Annotation: The optimization here means that after the pattern does not match, it will not look back to find the next position. For example, if PCRE_DOTALL is not set, and the first character of the target string is a newline character, then the pattern will try the first character and find that it does not match. , will try again using the pattern starting from the second character position. After using PCRE_DOTALL, it will definitely match... Similarly, when using ^ or /A, the limitation is that once the pattern does not match, you can exit directly without starting the entire pattern again at the next position of the target string. match.

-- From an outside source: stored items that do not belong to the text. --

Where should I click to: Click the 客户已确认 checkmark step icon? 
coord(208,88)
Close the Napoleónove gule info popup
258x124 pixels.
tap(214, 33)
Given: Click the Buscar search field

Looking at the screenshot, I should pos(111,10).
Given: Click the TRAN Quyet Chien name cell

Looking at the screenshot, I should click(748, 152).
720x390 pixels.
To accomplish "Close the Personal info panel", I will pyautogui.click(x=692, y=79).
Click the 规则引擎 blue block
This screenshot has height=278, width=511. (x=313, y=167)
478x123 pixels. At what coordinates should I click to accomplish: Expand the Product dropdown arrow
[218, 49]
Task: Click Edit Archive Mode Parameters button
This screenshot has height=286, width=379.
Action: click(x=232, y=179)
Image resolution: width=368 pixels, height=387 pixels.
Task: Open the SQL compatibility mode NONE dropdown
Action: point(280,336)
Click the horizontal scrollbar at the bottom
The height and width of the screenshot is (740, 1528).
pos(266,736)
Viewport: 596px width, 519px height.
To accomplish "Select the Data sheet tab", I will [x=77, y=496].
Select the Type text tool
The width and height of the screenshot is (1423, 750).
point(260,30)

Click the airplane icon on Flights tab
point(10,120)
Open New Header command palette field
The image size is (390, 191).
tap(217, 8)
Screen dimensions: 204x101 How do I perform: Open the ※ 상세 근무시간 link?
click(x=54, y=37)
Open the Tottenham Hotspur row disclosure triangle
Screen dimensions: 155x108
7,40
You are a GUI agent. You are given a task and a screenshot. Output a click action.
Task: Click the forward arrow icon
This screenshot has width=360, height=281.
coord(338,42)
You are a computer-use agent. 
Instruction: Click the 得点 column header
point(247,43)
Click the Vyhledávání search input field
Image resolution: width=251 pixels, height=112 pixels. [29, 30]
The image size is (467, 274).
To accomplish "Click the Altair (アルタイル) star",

When a captured subgroup is repeated, the result of the captured subgroup is the value captured in the last iteration. For example, (tweedle[dume]{3}s*)+matches the string "tweedledum tweedledee", and the obtained subgroup capture result is "tweedledee". However, in the case of nested capture subgroups, the corresponding capture values may be set in previous iterations. For example, /(a|(b))+/ matches the string "aba", and the result of the second captured subgroup will be "b". Translator's note: If you don't understand the part after "however", let's use an example to illustrate that b is the last captured result of the second subgroup, so the final result of the second subgroup is b, which is in line with the rules described before "however".